When you buy an item of clothing from a store, you assume that the company that manufactured it has a warehouse in your local area that stores its products and supplies the local textile industry. In reality, you have very little idea how or where a garment was made—and it might not even have actually existed.
A report by Dinever about the “Impossible Jeans” trade shows that it’s not just the garment industry you have to look out for when you’re buying your clothes. When a certain garment is bought, it can quickly be shipped to a warehouse in another country—and the man who makes your jeans might be unaware that the garment you bought is not his.

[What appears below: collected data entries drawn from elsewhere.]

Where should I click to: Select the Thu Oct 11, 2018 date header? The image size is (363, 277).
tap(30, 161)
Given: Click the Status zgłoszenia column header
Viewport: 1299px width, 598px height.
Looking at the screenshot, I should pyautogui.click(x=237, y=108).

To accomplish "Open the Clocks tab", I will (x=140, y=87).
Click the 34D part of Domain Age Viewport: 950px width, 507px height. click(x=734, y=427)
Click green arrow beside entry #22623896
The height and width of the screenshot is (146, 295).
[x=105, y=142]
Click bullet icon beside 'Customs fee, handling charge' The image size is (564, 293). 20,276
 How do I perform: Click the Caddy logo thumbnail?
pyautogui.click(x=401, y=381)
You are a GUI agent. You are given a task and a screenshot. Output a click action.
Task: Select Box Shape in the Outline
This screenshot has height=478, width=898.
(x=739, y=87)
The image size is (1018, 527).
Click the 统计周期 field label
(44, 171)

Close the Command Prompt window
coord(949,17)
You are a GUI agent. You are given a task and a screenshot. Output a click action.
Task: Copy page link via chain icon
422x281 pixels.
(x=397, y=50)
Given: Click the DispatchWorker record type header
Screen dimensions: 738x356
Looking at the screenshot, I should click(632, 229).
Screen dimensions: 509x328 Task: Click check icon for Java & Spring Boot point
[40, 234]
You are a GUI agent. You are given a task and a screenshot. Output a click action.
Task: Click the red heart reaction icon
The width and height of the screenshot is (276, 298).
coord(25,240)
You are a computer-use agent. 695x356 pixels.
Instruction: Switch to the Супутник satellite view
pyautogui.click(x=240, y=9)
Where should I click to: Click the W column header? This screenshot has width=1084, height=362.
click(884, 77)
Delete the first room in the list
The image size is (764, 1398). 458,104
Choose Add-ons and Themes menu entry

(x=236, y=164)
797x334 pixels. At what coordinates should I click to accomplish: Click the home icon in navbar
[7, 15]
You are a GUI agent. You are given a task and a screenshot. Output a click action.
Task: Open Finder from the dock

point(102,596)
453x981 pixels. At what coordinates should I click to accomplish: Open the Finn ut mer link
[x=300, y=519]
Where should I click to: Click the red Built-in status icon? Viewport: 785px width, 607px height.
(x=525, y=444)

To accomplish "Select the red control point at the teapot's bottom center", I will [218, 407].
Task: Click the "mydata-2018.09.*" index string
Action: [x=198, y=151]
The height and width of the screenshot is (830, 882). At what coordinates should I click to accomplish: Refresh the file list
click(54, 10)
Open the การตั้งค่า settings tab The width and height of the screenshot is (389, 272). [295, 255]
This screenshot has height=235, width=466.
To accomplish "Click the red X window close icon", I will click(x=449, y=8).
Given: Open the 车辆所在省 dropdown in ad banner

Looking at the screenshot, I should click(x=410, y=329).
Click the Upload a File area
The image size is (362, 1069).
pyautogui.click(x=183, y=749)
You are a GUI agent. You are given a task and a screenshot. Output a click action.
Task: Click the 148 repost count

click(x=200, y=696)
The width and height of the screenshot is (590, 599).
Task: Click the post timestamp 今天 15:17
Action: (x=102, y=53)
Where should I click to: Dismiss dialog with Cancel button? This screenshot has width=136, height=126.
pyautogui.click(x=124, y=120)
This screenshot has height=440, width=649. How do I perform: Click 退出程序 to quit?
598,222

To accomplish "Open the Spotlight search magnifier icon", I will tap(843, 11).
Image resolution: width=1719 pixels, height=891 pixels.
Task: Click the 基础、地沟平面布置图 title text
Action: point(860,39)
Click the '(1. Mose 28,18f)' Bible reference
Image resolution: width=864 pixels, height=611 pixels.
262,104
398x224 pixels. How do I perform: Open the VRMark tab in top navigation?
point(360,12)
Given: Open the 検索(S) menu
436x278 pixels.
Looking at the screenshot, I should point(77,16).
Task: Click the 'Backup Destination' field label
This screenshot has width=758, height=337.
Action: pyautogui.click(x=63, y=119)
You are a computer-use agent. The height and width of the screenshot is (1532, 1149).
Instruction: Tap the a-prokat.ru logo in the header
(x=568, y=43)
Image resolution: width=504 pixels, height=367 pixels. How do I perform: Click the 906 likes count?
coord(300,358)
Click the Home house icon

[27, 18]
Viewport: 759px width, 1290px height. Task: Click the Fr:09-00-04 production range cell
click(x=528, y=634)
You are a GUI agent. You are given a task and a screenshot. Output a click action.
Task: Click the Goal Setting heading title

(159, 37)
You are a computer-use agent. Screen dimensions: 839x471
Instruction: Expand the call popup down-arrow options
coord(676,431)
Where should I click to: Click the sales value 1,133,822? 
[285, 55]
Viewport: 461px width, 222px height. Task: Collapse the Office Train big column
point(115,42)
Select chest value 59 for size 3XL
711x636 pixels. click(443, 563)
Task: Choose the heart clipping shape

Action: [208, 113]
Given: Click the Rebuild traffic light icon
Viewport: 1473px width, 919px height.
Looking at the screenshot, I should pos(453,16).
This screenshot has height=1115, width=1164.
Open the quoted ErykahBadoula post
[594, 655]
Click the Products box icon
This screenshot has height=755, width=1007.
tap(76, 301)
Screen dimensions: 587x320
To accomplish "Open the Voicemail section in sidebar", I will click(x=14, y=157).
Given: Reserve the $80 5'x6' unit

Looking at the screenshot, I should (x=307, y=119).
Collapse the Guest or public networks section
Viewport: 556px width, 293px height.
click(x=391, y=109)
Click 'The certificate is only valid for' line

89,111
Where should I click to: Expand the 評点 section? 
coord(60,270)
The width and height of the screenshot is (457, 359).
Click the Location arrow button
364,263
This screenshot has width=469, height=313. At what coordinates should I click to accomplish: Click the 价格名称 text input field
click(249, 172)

Dinever’s report says that A.L.I.S., one of the companies that sells jeans manufactured in places like Bangladesh, Bangladesh, Sri Lanka, and Bangladesh, is shipping jeans to New York from an Arizona warehouse. The people who design and make A.L.I.S.’s jeans could only confirm that they never met the Arizona company in person. That would make them unaware that the clothes they make aren’t really from a single factory in Bangladesh.
Dinever also explains that all orders for millions of dollars worth of A.L.I.S. shoes arrive at a warehouse in Hong Kong, which is apparently unaware that what it gets isn’t actually from a factory in Taiwan. “They don’t know where their finished goods are coming from, and there are no manufacturing guidelines,” a Dinever spokesperson told ZDNet.